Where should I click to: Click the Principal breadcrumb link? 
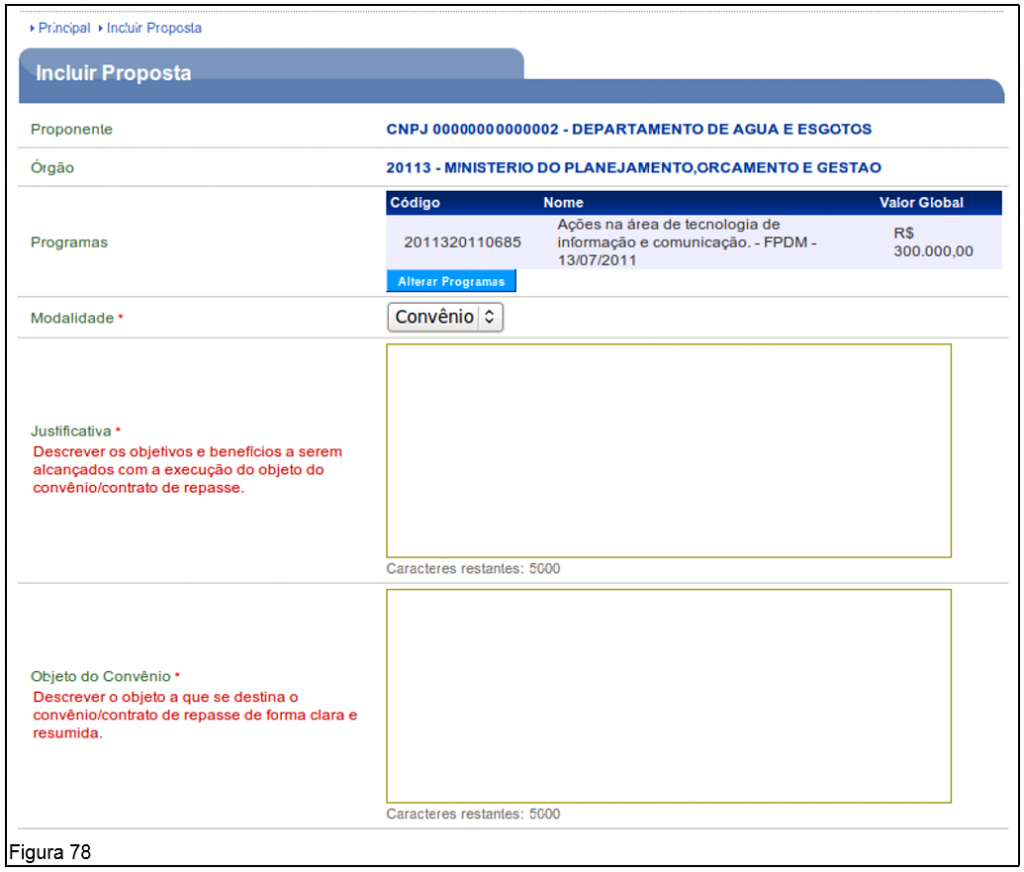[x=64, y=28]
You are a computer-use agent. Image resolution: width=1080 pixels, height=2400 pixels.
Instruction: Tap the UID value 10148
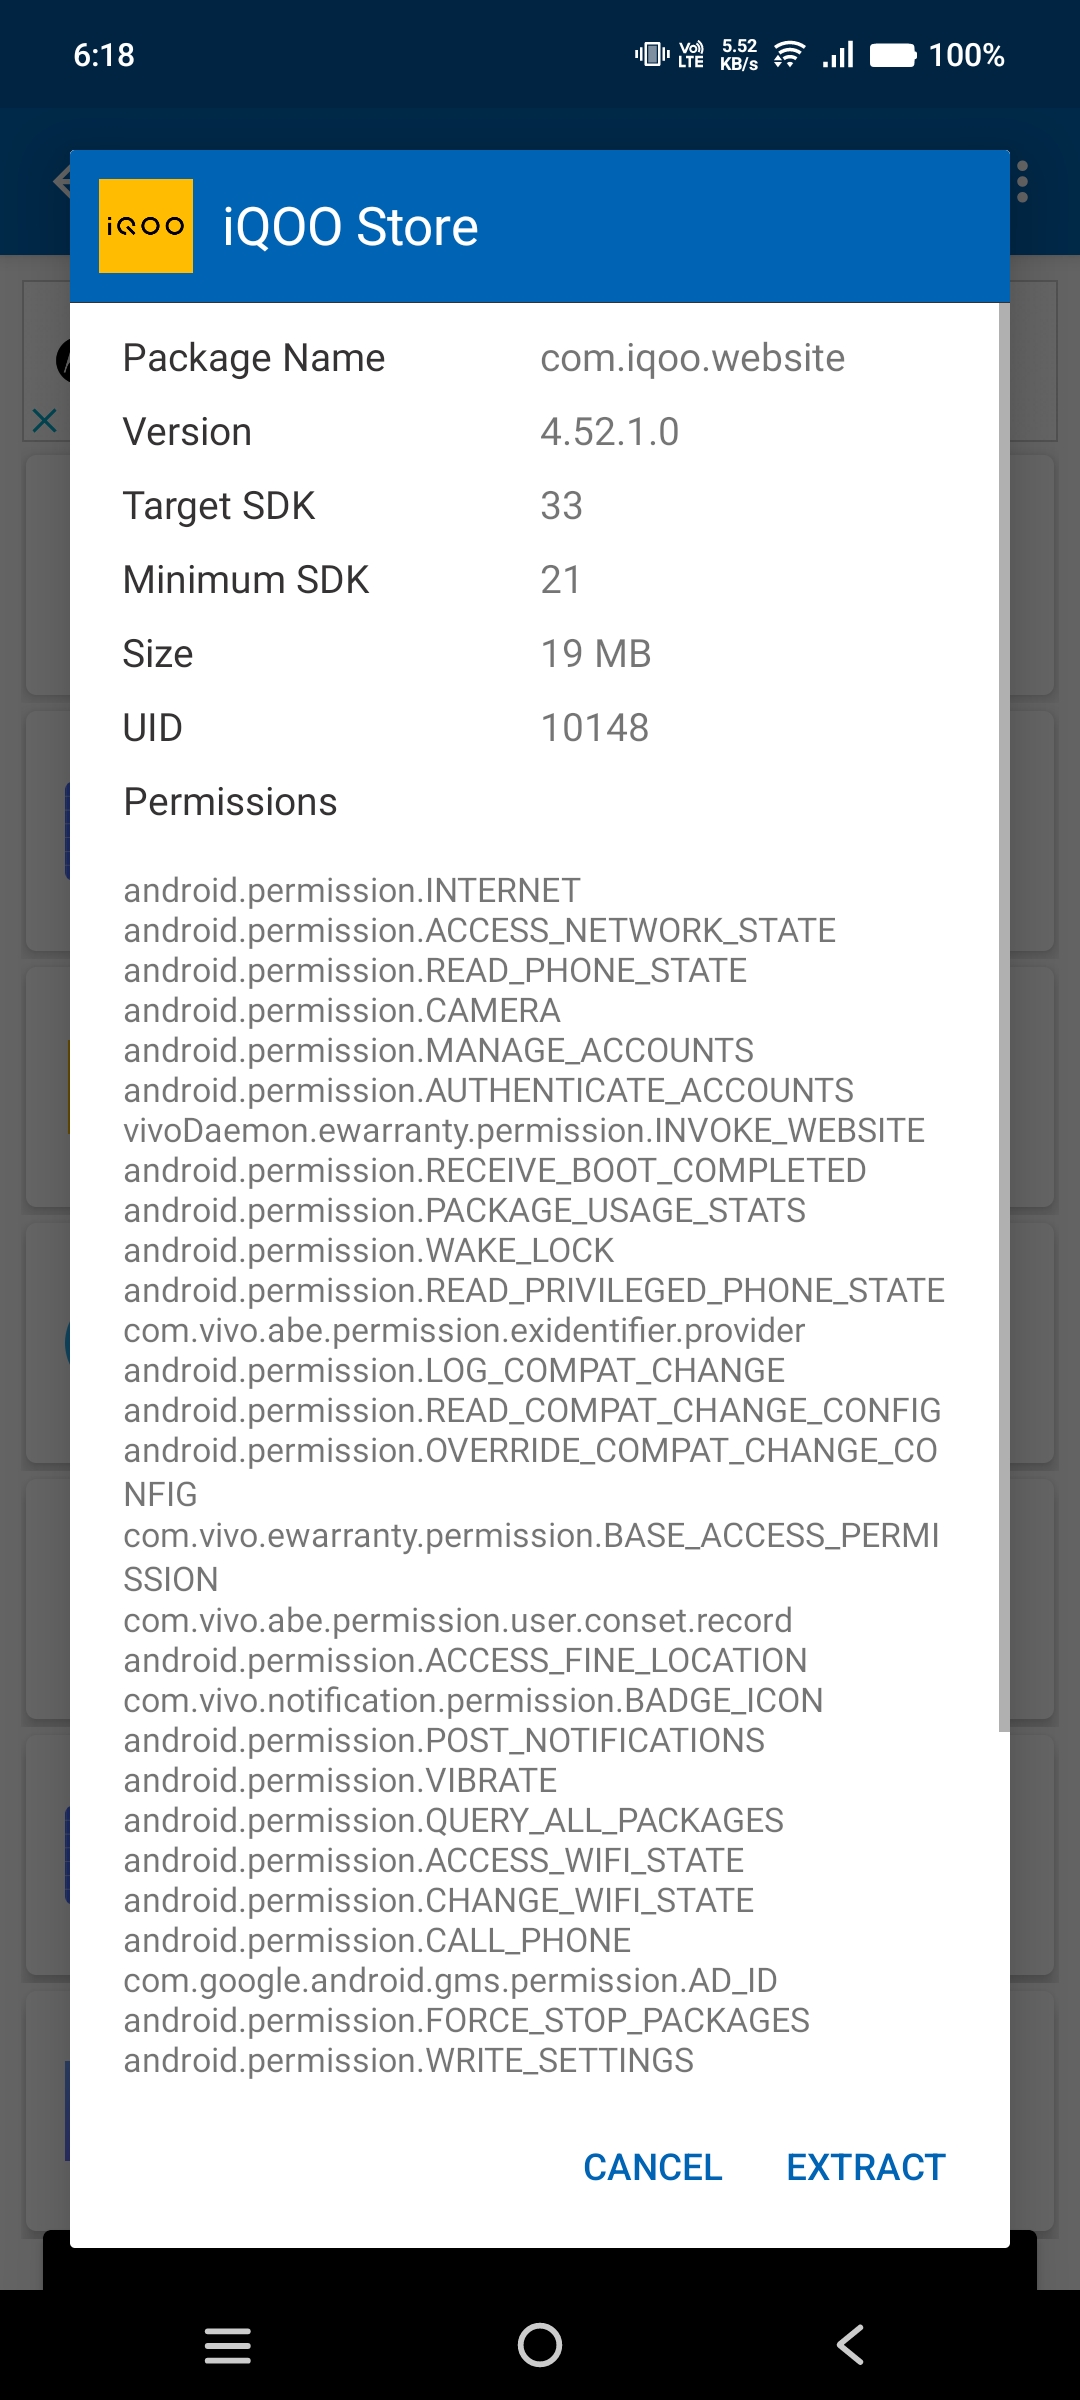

* * *

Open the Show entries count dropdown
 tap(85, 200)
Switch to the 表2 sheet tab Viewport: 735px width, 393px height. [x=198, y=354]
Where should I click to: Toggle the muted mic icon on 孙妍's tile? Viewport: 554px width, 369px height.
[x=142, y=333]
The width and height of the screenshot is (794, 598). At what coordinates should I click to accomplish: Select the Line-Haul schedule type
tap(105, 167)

==

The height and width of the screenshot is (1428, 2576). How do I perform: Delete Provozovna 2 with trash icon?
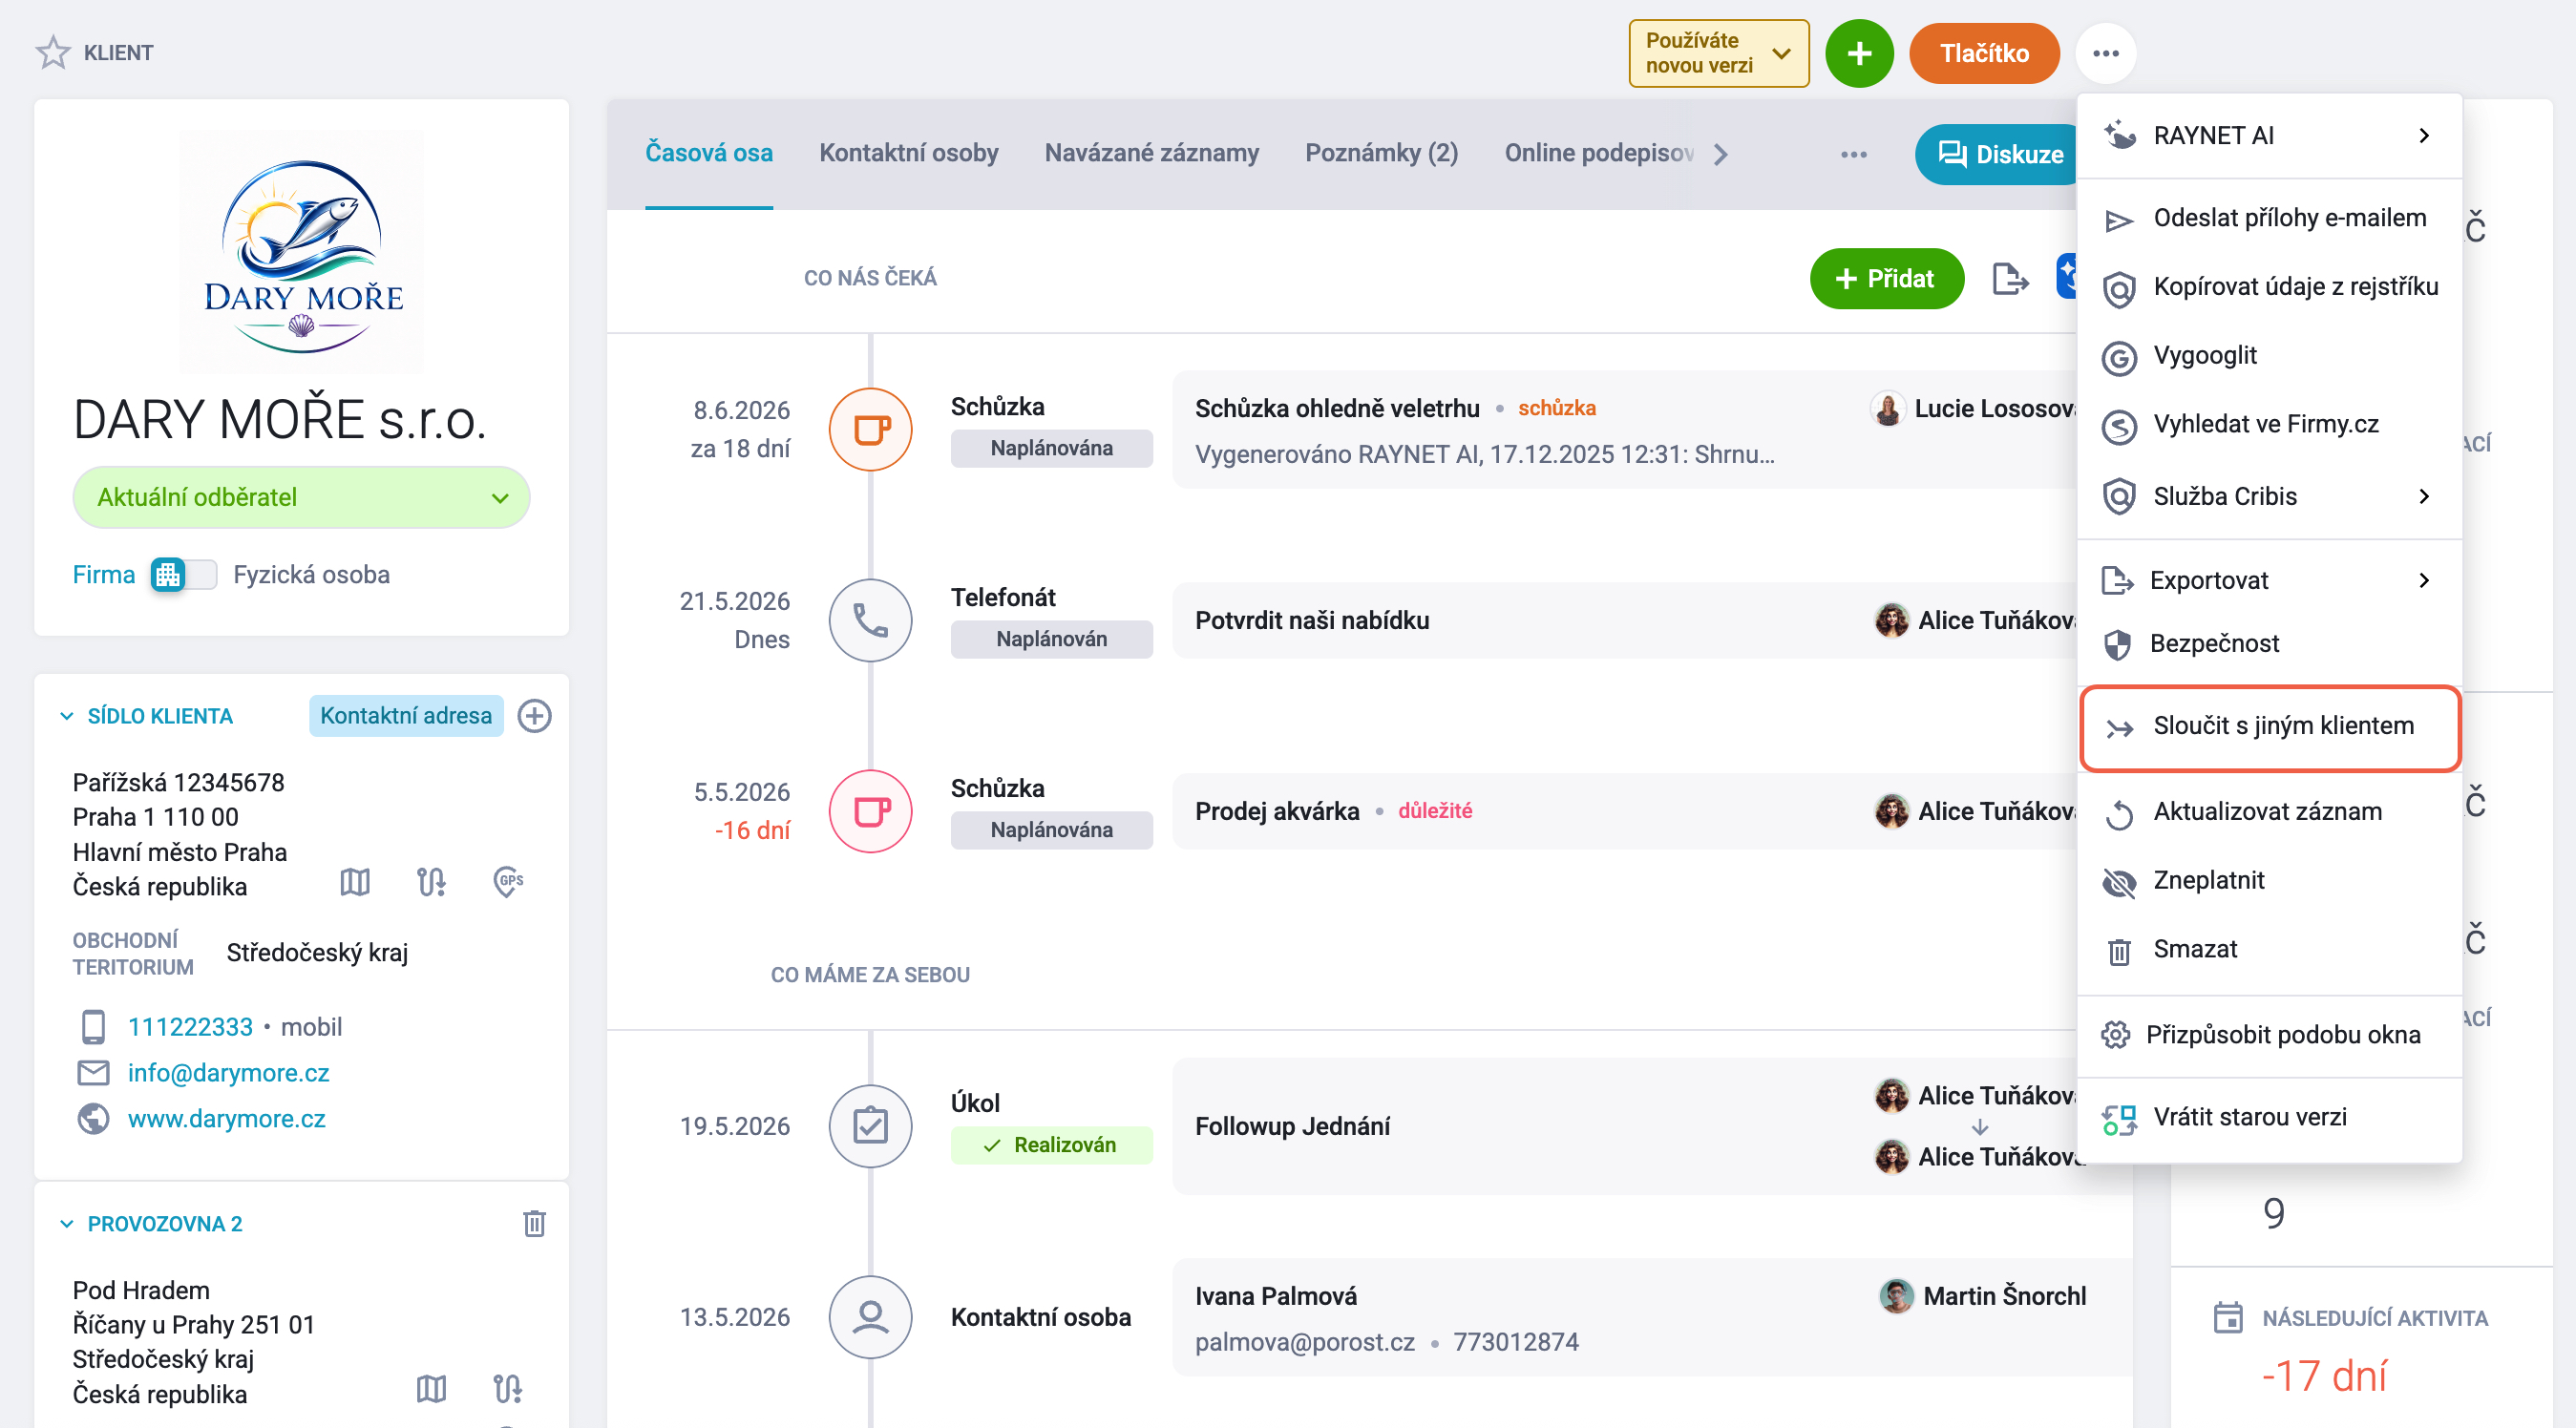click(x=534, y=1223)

**REQUIRED WORK:**
Look back over the records above. Reproduce exactly everything from the line with "Where should I click to: Click" down to the line with "Instruction: Tap the UID value 10148", inclusive, and leave the pictures out.

**OUTPUT:**
Where should I click to: Click the Principal breadcrumb link? 
[x=64, y=28]
You are a computer-use agent. Image resolution: width=1080 pixels, height=2400 pixels.
Instruction: Tap the UID value 10148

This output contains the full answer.